Desde la más remota antigüedad el ser humano ha querido rodearse de elemento que por su simbolismo o por su belleza le inspirasen en la vida cotidiana o en momentos especiales o importantes.
Este “instinto” del alma nos ha llevado siempre a buscar las mejores creaciones humanas, y en esa búsqueda, a reproducir las más grandes
obras de arte, toda vez que son irrepetibles o ya no viven sus creadores. Y esto se ha producido en la escultura, la pintura, la arquitectura o la música.
De la reproducción (diremos interpretación) de las grandes obras musicales se llenan nuestros conciertos. Y es la posibilidad de reproducción lo que nos permite convivir casi a diario si quisiéramos con un Mozart, por ejemplo.
También los romanos reprodujeron las obras de los griegos cuyo canon de belleza todavía sigue despertando nuestras fibras interiores.
Se conocen figuras egipcias realizadas amasando granito molido en moldes.

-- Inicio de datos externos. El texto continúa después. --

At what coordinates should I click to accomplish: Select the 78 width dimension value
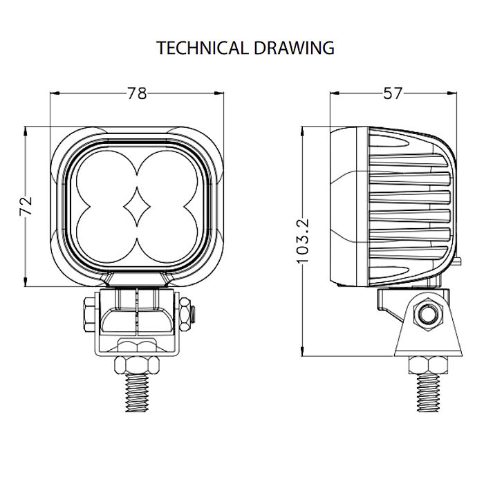[137, 93]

También son innumerables las reproducciones en bronce que se han realizado sobre sus piezas originales en muchas épocas.
Fue el museo del Louvre en época napoleónica el que inició una escuela de vaciados y reproducciones que pronto copiaron todos los museos del mundo. En España contamos un un extraordinario museo de Reproducciones en Bilbao.

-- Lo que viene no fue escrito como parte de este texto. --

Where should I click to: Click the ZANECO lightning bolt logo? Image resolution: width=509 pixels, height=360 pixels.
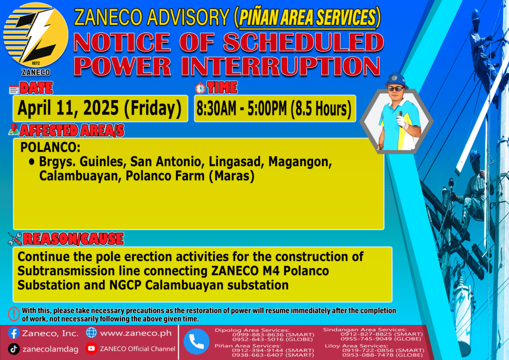pos(36,35)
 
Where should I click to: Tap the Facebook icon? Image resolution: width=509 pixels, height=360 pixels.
pos(13,333)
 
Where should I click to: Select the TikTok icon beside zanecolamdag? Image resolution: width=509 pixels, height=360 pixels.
pos(13,349)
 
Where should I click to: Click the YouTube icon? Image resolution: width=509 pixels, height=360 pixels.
pos(91,349)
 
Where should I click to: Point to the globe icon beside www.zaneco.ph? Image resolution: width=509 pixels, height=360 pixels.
pos(91,333)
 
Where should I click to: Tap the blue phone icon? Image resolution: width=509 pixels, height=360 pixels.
pos(196,342)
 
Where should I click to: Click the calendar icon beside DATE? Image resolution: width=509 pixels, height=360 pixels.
pos(13,90)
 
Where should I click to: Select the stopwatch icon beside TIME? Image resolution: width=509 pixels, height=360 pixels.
pos(200,88)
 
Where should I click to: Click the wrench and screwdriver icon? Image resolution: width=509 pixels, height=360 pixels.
pos(14,239)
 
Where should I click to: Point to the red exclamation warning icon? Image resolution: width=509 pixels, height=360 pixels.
pos(13,314)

Hay reproducciones arqueológicas y artísticas de una singular perfección. Recrean texturas, densidades, envejecidos etc. Y todo ello hace de una buena reproducción una pieza de creciente valor con el paso de los años.
Pero más allá de su poder considerarse una inversión está el valor estético, cultural y emocional que aporta; la posibilidad de poder disfrutar de obras solo asequibles en los museos.
Una buena reproducción no es falsa si no intenta engañar a nadie, más bien al contrario, es una autentica recreación cuando es fiel al espíritu con que nació la “obra madre” y nos proporciona similares sensaciones recordándonosla.